Another key to the company's success has been pricing strategy. At first, Mr. Frisch says, Mygazines approached pricing the same way most of its competitors did: Customers paid by the page or by the document. There were discounts for larger volumes.

That complicated things, Mr. Frisch says, because prospective clients were trying to get multiple departments together to get higher volumes and hence the best rates.

So Mygazines took a different approach - charging by the month. A basic package for publishers, including five publications and a total of 750,000 page views, is $299 monthly. For corporate clients that produce more documents, a starter package of 50 publications with a million page views costs $1,000.

The prices work out to less than Mygazines was charging before, Mr. Frisch says, but the simpler pricing plan accelerates the sales cycle. "The one word that people kept saying was that it was a no-brainer item to look at," he says. Further, this model encourages customers to use the service more.

There have been challenges. "Starting a business in 2008 ... was not an easy task," Mr. Schwartz says. Mygazines started with angel investment from friends and family, then did a first round of seed financing early in 2008 to launch the initial commercial product, with another round of financing early this year.

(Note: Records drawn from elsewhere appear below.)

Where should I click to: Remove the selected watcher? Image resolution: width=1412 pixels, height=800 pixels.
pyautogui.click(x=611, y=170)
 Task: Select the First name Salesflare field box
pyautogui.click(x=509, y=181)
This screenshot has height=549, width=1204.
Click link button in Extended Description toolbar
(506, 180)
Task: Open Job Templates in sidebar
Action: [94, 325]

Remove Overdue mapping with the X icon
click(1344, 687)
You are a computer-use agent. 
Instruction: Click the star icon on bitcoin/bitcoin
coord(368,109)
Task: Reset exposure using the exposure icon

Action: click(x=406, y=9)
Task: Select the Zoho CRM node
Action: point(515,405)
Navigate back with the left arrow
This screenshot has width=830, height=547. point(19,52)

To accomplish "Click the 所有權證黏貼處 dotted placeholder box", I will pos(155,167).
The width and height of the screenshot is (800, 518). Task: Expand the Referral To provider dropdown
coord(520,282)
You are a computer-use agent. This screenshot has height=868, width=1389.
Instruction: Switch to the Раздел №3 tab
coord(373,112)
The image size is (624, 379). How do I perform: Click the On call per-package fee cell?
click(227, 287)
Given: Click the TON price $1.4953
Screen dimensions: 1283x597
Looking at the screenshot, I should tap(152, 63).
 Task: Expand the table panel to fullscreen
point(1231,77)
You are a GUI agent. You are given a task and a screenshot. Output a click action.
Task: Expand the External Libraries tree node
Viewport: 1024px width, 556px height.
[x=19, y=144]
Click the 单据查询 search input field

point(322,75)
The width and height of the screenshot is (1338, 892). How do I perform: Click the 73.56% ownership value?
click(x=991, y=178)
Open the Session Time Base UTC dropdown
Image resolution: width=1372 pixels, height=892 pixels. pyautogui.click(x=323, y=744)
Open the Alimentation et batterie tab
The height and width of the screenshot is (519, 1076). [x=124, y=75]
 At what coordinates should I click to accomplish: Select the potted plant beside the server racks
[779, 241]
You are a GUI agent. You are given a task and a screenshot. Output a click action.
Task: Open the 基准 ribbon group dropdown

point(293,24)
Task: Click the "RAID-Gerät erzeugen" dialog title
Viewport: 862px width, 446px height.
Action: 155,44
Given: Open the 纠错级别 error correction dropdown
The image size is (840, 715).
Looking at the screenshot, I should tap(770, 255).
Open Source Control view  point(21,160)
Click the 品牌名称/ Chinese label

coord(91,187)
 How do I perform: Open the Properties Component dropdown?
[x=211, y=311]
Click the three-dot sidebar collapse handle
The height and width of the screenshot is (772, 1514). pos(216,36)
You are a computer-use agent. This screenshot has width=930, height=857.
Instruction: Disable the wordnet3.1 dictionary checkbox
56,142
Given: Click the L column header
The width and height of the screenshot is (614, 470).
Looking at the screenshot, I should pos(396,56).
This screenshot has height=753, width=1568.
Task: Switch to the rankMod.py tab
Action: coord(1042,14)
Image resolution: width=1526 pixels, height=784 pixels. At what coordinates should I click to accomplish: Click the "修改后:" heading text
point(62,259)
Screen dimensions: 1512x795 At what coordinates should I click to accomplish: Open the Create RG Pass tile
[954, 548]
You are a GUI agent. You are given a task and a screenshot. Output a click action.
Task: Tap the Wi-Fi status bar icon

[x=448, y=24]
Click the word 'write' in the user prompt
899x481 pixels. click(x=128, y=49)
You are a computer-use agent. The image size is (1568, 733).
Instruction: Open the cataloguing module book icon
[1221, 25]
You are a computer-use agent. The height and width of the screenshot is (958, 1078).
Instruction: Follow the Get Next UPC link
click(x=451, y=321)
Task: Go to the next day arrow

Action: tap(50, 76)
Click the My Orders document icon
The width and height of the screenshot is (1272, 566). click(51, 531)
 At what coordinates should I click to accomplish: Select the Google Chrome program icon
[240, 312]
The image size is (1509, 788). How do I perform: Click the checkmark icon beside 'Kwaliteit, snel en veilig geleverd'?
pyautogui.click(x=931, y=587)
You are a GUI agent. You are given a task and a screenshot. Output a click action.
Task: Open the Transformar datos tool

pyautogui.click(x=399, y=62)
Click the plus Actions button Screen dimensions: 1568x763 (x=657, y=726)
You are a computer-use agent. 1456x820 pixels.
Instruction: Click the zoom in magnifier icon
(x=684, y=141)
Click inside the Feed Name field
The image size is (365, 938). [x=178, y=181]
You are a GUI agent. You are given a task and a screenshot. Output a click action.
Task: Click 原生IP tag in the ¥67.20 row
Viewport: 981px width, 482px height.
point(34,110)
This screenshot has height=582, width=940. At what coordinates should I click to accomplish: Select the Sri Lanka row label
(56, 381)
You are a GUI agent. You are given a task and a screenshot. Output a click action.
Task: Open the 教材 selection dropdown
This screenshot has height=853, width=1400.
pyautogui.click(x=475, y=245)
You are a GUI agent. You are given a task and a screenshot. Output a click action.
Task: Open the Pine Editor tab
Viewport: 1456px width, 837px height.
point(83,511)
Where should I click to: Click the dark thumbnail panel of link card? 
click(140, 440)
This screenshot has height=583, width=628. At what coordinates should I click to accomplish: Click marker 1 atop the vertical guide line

Explaining digital publishing to people used to traditional printing was tricky, too. Part of the answer lay in hiring "digital-publishing believers," Mr. Schwartz says. Using webinar technology such as Cisco Systems Inc.'s WebEx for visual demonstrations has helped as well. "Once they pay attention for the first 10 minutes," Mr. Frisch says, "that half-hour meeting that they've set aside quite often turns into an hour-and-a-half meeting because they start asking more and more questions."

Today the company has 12 full-time employees and a handful of part-time developers, all in Toronto. More than half its business is in Canada, but Mr. Schwartz says there are also quite a few customers in the United States and the company is doing business as far afield as Australia and New Zealand.